Data excerpts
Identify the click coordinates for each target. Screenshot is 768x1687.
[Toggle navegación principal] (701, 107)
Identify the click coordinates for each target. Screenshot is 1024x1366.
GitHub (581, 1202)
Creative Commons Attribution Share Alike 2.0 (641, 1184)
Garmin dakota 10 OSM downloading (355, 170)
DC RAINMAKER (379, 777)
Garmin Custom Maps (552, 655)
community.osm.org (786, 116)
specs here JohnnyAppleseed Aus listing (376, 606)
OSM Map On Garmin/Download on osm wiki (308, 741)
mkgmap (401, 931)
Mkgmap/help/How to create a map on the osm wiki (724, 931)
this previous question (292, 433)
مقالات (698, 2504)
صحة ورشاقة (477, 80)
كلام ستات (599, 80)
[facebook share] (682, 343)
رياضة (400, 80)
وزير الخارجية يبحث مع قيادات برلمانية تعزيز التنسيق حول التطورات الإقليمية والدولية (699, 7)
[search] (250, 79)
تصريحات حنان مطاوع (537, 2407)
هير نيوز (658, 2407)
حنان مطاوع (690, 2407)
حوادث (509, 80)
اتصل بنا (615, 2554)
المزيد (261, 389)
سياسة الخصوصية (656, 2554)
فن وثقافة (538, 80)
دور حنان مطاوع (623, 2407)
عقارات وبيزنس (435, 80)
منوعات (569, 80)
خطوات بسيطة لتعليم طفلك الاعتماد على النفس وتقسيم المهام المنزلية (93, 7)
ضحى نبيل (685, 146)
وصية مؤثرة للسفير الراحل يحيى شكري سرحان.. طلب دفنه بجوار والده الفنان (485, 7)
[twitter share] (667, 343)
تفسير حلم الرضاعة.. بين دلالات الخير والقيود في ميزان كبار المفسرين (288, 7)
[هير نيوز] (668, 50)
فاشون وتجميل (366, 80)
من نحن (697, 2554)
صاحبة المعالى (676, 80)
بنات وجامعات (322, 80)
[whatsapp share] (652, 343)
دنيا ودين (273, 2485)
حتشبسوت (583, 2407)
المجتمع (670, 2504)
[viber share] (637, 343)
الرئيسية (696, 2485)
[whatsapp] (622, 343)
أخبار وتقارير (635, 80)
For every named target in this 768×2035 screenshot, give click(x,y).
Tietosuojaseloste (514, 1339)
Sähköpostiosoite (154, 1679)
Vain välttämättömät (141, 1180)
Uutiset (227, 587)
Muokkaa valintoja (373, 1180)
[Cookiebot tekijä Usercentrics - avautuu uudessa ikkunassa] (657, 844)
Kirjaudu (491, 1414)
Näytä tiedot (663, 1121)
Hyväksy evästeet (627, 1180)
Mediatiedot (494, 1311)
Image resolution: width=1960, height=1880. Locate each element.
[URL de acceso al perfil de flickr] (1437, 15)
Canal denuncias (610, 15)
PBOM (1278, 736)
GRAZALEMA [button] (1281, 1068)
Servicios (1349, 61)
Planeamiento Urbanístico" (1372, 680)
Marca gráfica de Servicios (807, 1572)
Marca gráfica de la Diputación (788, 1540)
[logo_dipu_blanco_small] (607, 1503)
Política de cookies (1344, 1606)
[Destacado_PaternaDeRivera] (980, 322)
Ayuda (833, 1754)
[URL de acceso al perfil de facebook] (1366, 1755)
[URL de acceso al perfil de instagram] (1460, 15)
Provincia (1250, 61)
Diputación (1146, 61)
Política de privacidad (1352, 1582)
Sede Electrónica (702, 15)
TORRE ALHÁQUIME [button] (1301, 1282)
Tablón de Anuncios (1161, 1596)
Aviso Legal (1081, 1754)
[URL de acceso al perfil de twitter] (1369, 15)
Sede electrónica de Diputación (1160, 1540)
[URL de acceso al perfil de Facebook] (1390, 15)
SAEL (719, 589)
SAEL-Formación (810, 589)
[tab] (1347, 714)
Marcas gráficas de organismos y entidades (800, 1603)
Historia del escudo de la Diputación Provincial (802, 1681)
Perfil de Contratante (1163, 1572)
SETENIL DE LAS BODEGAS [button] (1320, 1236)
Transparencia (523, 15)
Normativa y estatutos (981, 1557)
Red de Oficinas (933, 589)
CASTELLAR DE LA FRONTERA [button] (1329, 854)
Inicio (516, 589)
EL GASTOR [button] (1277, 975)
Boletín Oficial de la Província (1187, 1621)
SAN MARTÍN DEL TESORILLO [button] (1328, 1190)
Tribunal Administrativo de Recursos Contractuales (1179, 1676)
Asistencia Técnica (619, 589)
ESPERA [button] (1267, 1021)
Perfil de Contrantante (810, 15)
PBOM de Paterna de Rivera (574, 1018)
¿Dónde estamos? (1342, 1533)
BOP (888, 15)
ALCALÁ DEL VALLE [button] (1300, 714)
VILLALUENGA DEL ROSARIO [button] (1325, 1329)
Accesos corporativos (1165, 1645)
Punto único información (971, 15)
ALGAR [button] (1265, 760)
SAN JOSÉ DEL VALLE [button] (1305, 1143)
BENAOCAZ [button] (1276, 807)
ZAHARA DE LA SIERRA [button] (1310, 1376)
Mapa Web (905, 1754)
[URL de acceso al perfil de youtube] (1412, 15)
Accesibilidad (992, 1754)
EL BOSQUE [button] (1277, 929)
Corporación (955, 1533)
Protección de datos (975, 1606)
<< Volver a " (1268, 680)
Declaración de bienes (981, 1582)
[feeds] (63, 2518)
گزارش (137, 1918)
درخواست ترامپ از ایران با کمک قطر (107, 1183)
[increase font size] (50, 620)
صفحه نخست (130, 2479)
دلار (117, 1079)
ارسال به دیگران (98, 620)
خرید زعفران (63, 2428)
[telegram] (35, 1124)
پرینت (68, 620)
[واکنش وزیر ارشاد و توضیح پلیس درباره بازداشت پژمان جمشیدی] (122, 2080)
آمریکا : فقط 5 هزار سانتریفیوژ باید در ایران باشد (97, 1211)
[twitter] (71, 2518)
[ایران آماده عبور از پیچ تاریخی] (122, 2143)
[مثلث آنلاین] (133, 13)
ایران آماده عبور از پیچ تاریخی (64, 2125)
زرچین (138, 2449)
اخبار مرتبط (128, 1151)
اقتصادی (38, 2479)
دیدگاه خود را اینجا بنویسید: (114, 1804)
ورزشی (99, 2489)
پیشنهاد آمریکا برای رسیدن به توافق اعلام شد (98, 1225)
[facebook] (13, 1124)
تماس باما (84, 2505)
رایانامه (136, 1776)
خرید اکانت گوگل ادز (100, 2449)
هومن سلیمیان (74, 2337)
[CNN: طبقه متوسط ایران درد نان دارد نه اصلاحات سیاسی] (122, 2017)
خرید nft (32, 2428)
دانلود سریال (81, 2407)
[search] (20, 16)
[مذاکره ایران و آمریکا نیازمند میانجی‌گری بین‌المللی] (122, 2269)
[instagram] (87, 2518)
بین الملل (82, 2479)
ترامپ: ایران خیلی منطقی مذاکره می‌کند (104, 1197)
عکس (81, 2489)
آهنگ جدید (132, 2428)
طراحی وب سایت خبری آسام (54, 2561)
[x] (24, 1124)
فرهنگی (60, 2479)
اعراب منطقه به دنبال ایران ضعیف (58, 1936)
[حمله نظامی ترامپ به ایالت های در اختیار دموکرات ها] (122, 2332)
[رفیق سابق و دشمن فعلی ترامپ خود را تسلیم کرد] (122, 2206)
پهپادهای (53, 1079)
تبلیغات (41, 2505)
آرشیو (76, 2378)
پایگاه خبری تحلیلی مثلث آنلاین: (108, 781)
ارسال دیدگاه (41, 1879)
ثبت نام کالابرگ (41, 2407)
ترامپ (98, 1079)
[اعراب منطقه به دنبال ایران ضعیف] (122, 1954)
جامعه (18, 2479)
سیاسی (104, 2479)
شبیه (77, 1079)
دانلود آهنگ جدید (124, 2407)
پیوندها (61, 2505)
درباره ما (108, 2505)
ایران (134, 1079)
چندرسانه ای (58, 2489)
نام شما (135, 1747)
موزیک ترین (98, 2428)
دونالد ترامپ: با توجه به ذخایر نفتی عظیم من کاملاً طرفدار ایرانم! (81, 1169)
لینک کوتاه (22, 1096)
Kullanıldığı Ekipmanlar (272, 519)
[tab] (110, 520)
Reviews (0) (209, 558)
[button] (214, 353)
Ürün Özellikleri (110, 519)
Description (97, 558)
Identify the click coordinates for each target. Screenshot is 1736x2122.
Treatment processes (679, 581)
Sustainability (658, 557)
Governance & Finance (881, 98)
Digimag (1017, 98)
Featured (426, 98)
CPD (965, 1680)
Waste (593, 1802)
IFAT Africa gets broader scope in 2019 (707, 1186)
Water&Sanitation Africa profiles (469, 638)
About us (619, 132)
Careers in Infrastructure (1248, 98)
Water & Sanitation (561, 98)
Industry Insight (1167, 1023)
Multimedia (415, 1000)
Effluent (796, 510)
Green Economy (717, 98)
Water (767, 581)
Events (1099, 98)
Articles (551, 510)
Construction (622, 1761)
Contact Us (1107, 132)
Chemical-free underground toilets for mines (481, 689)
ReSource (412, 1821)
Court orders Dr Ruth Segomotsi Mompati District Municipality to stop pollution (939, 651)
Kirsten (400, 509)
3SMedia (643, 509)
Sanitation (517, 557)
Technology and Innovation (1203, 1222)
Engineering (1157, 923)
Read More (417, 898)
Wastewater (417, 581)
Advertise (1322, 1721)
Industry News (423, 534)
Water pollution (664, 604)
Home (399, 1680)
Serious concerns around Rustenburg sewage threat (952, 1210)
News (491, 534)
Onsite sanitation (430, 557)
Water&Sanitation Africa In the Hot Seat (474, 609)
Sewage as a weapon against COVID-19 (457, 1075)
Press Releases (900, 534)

_YOUR ASSIGNMENT:_
Return exactly the line that contains "Reviews (0) (209, 558)" and every line after it, through the last line of the records.

_EXERCISE RESPONSE:_
Reviews (0) (209, 558)
[button] (214, 353)
Ürün Özellikleri (110, 519)
Description (97, 558)
Identify the click coordinates for each target. Screenshot is 1736x2122.
Treatment processes (679, 581)
Sustainability (658, 557)
Governance & Finance (881, 98)
Digimag (1017, 98)
Featured (426, 98)
CPD (965, 1680)
Waste (593, 1802)
IFAT Africa gets broader scope in 2019 (707, 1186)
Water&Sanitation Africa profiles (469, 638)
About us (619, 132)
Careers in Infrastructure (1248, 98)
Water & Sanitation (561, 98)
Industry Insight (1167, 1023)
Multimedia (415, 1000)
Effluent (796, 510)
Green Economy (717, 98)
Water (767, 581)
Events (1099, 98)
Articles (551, 510)
Construction (622, 1761)
Contact Us (1107, 132)
Chemical-free underground toilets for mines (481, 689)
ReSource (412, 1821)
Court orders Dr Ruth Segomotsi Mompati District Municipality to stop pollution (939, 651)
Kirsten (400, 509)
3SMedia (643, 509)
Sanitation (517, 557)
Technology and Innovation (1203, 1222)
Engineering (1157, 923)
Read More (417, 898)
Wastewater (417, 581)
Advertise (1322, 1721)
Industry News (423, 534)
Water pollution (664, 604)
Home (399, 1680)
Serious concerns around Rustenburg sewage threat (952, 1210)
News (491, 534)
Onsite sanitation (430, 557)
Water&Sanitation Africa In the Hot Seat (474, 609)
Sewage as a weapon against COVID-19 (457, 1075)
Press Releases (900, 534)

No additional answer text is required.